Pemberontakan bergulir di daerah-daerah, dan menciptakan keadaan darurat. Menurut Giorgio Agamben, dalam kondisi darurat negara bisa menunda hukum.
Negara selalu dapat menetapkan hukum dan bediri di luarnya atas nama kedaruratan, seperti demi stabilitas nasional. Dalam kondisi ini negara memiliki kekuasaan “luas biasa” untuk mengeluarkan warganya menjadi berstatus bukan warga. Sehingga mereka bisa dengan mudah dikucilkan, dibunuh, dan hak-hak dasarnya dirampas.
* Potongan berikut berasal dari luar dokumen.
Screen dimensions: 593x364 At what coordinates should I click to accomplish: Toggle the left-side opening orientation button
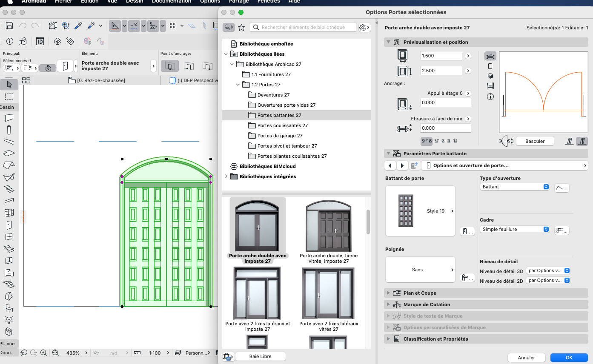570,141
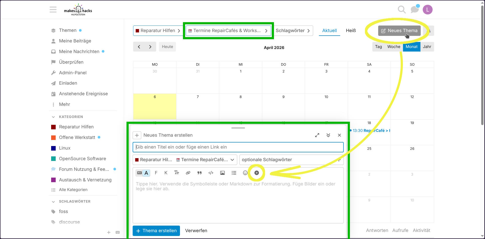Toggle the hamburger sidebar menu
Screen dimensions: 485x239
pyautogui.click(x=53, y=10)
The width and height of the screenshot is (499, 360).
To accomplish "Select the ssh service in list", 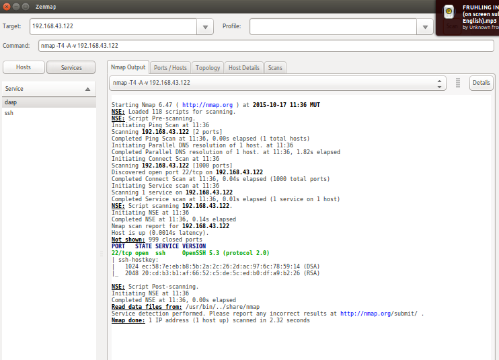I will click(x=9, y=113).
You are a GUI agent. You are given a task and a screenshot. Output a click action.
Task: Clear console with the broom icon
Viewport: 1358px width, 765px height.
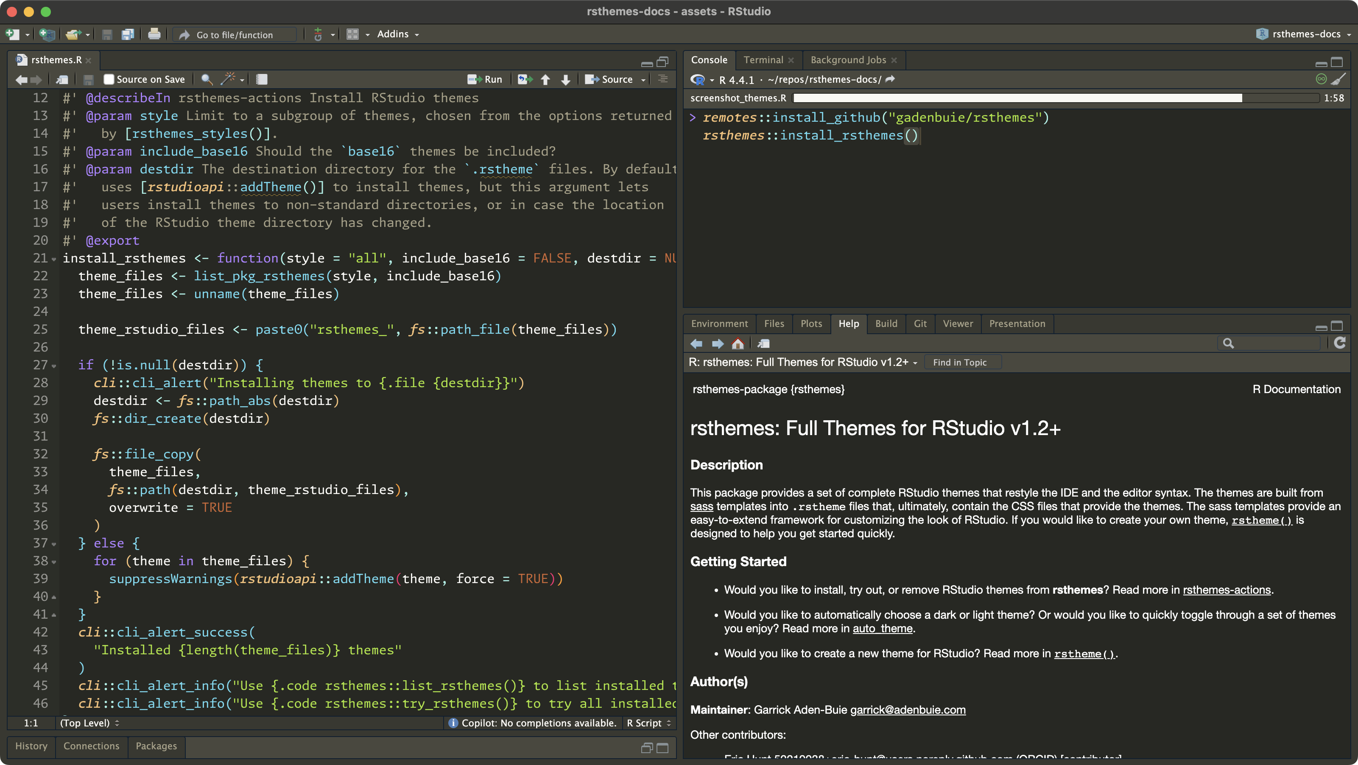pyautogui.click(x=1338, y=79)
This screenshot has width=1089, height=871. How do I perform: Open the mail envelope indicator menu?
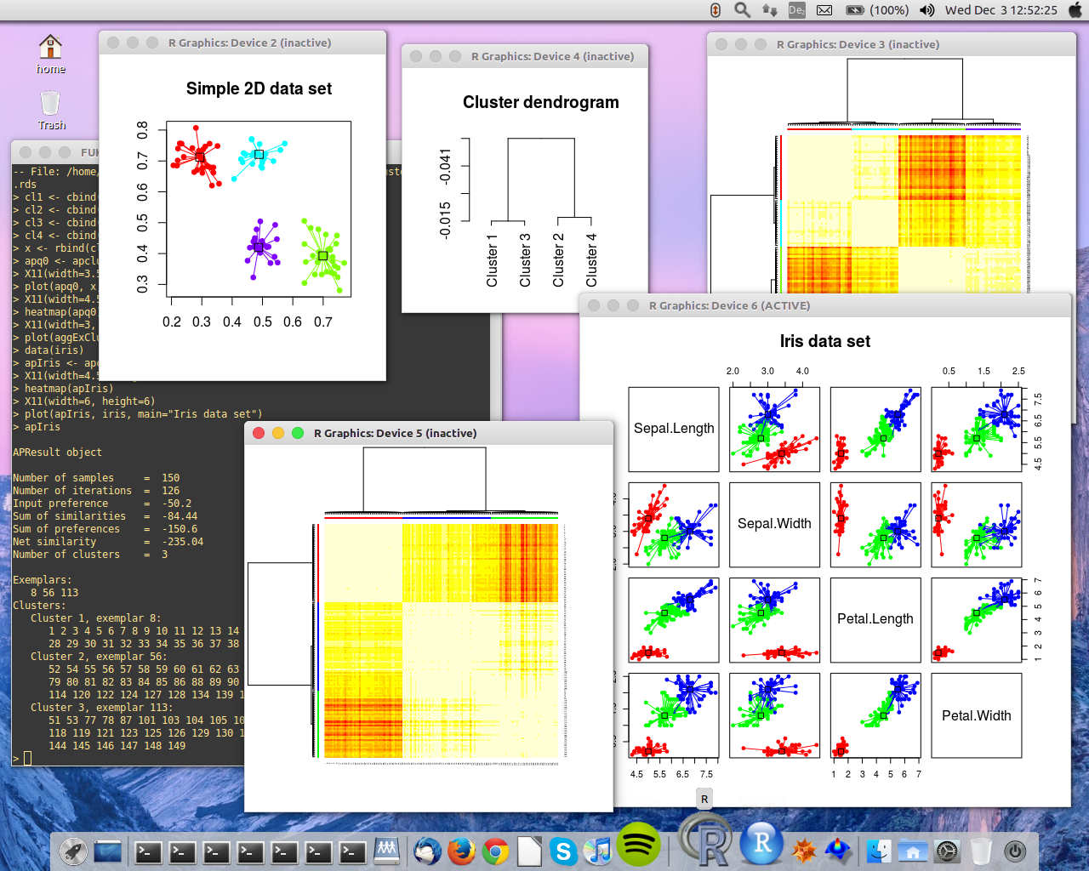click(x=824, y=10)
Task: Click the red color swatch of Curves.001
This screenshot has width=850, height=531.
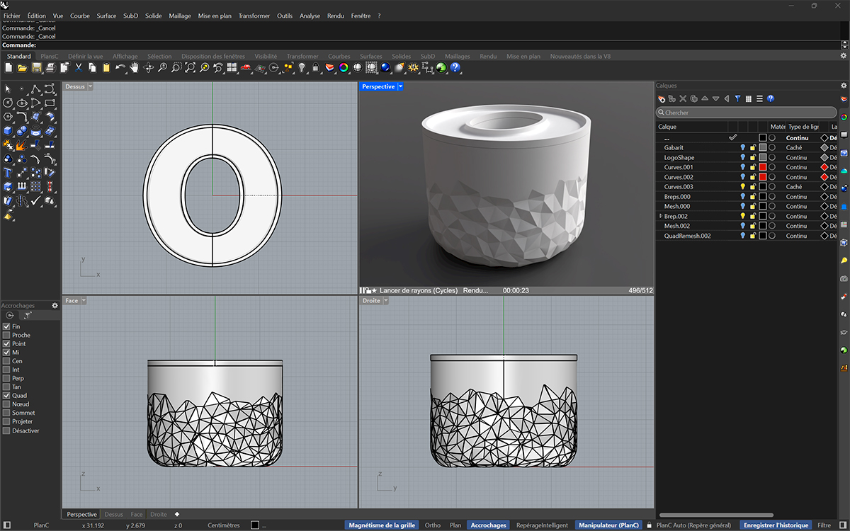Action: pos(763,167)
Warga yang dieksklusi berstatus sebagai subjek yang tidak diakui, boleh dibunuh dan yang membunuhnya tidak mendapat hukuman. Negara modern tidak pernah absen dalam memproduksi mereka. Indonesia pun begitu. Dalam Sawerigading ini Anda dapat menjumpai mereka yang dieksklusi.
Dalam Jangan Tanya Tentang Mereka yang Memotong Lidahku Anda akan menjumpai kisah para Bissu yang dibersihkan ketika operasi militer 1965. Pendeta transgender dalam tradisi pra-Islam di Bugis ini dituduh mengkhianati Tuhan serta dianggap bagian dari kaum merah (sebutan untuk komunis).
Para Bissu diburu dan dihabisi secara keji. Ada yang ditenggelamkan di danau, juga ada yang dipotong lidahnya dan dijadikan tahanan politik. Konon jumlah Bissu sekarang tersisa sedikit. Berkurangnya Bissu disebabkan pembersihan pada 1965, juga pada pemberontakan Negara Islam Indonesia (DI/TII) tahun 1953.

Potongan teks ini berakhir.